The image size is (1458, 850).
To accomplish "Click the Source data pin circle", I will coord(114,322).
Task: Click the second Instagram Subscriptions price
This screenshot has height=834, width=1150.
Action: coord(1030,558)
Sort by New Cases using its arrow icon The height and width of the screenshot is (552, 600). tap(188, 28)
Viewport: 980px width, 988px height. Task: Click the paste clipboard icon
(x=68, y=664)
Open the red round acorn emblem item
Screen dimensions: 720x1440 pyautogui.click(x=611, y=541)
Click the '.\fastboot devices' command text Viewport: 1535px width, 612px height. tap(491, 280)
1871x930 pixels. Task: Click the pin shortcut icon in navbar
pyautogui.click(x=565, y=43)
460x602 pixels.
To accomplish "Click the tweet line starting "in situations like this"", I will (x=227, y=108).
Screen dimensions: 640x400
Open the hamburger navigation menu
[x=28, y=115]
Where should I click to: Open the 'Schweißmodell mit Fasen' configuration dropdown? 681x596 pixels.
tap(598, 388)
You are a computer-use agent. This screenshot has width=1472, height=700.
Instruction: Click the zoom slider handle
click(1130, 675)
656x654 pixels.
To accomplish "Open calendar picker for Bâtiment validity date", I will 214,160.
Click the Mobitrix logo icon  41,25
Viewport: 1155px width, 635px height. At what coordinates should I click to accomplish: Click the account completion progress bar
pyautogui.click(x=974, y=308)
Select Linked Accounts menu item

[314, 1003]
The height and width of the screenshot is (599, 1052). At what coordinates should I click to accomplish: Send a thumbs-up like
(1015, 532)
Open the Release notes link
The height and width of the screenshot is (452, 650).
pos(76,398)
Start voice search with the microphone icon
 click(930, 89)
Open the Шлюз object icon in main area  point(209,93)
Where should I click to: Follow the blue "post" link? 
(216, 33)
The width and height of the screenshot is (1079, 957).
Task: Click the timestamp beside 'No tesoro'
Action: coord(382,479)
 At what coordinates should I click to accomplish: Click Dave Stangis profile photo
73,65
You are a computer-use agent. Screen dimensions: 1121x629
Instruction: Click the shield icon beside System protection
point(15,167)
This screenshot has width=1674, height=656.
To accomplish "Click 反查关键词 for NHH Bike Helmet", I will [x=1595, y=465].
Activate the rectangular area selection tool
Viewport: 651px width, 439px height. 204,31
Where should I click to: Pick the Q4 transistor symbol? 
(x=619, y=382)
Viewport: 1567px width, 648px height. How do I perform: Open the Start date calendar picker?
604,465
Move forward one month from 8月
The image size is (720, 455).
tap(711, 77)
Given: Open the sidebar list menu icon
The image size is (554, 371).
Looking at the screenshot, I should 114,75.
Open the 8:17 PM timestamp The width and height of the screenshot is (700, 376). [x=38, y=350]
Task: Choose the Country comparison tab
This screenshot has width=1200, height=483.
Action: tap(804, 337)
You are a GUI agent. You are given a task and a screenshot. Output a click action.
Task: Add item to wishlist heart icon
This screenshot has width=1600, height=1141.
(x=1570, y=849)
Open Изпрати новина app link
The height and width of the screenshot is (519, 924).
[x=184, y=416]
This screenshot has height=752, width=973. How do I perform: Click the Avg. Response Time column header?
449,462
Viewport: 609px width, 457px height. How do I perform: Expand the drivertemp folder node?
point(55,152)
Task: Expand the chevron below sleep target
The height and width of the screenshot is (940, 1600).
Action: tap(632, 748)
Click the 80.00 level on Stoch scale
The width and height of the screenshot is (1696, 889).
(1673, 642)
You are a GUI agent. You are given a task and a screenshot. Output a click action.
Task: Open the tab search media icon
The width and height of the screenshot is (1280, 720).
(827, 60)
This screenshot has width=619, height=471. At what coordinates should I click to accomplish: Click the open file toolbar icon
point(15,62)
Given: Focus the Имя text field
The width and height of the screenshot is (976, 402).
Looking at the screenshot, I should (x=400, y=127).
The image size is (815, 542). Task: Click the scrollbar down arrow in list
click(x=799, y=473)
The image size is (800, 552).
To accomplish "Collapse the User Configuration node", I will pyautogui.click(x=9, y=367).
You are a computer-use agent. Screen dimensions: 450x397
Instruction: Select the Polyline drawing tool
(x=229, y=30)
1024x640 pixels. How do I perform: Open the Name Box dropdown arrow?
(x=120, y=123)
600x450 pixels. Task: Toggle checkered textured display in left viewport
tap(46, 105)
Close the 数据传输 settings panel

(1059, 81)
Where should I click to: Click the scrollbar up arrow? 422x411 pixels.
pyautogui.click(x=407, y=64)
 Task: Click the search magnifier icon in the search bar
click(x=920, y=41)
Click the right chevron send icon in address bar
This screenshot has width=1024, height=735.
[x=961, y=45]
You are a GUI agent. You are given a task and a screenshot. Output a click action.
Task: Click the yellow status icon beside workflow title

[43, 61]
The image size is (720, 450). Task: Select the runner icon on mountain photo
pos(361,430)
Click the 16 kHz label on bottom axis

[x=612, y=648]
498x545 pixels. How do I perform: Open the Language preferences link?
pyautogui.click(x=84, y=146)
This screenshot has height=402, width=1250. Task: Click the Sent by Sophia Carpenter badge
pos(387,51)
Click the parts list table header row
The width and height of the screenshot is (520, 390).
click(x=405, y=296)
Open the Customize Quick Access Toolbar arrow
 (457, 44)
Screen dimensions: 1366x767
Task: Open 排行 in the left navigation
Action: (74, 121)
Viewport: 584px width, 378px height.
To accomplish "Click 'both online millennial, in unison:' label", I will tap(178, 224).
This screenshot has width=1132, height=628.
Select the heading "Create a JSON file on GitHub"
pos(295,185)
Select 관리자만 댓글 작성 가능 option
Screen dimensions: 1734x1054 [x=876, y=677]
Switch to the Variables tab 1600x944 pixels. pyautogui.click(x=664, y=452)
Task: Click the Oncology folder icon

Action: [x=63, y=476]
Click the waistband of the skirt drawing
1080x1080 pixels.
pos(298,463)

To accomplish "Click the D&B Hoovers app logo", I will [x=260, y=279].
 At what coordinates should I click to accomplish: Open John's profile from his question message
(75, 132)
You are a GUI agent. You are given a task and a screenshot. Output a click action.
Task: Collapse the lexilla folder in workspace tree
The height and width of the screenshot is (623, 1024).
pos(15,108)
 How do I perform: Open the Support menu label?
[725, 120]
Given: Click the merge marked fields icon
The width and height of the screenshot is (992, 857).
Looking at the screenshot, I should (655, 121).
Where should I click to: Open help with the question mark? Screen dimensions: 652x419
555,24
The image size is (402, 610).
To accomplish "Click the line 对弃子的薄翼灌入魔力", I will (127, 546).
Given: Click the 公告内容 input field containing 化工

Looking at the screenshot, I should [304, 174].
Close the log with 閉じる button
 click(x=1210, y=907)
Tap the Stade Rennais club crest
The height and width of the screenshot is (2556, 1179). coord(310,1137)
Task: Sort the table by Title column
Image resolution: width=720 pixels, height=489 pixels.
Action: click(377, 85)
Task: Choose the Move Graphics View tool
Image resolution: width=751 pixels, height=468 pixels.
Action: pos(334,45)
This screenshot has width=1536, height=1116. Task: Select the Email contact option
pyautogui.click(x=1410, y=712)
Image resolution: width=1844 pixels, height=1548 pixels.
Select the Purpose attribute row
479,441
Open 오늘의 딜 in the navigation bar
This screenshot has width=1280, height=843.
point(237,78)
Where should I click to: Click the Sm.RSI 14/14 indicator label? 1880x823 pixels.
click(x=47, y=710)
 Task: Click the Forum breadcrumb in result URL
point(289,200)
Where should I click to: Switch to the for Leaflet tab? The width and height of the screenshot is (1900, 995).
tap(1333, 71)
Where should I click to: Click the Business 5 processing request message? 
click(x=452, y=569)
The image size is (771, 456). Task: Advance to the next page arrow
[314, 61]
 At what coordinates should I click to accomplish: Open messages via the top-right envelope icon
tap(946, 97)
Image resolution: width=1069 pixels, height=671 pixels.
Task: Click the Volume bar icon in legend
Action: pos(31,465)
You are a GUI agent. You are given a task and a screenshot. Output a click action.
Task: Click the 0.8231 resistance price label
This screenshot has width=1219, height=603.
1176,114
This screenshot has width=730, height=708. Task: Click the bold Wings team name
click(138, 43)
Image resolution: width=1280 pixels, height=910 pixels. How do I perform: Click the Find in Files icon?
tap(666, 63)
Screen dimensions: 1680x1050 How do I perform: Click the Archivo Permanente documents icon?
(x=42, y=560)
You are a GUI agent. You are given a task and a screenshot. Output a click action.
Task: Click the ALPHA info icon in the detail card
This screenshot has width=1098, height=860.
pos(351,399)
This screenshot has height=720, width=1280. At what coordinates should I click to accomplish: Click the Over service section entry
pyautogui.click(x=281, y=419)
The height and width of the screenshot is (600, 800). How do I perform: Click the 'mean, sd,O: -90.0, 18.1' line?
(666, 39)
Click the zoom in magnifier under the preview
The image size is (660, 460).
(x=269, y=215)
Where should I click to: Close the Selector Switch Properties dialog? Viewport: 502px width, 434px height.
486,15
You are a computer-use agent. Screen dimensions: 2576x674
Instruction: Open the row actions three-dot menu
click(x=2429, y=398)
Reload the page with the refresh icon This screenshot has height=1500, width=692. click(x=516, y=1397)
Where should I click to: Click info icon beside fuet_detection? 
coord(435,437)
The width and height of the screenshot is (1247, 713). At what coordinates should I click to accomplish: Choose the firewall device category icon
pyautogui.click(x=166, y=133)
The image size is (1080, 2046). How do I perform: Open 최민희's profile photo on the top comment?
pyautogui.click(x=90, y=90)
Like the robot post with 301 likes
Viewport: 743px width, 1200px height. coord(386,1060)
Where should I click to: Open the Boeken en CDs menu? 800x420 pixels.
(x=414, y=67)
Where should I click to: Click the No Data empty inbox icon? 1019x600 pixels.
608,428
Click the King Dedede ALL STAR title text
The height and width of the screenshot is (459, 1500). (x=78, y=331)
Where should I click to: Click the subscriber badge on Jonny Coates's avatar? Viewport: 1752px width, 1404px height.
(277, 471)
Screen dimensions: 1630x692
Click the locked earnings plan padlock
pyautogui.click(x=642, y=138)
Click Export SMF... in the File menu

**ASSIGNED TASK**
Determine how many lines of the records above hold the word "table" and give the number with nothing added.

**COMPLETED TASK**
2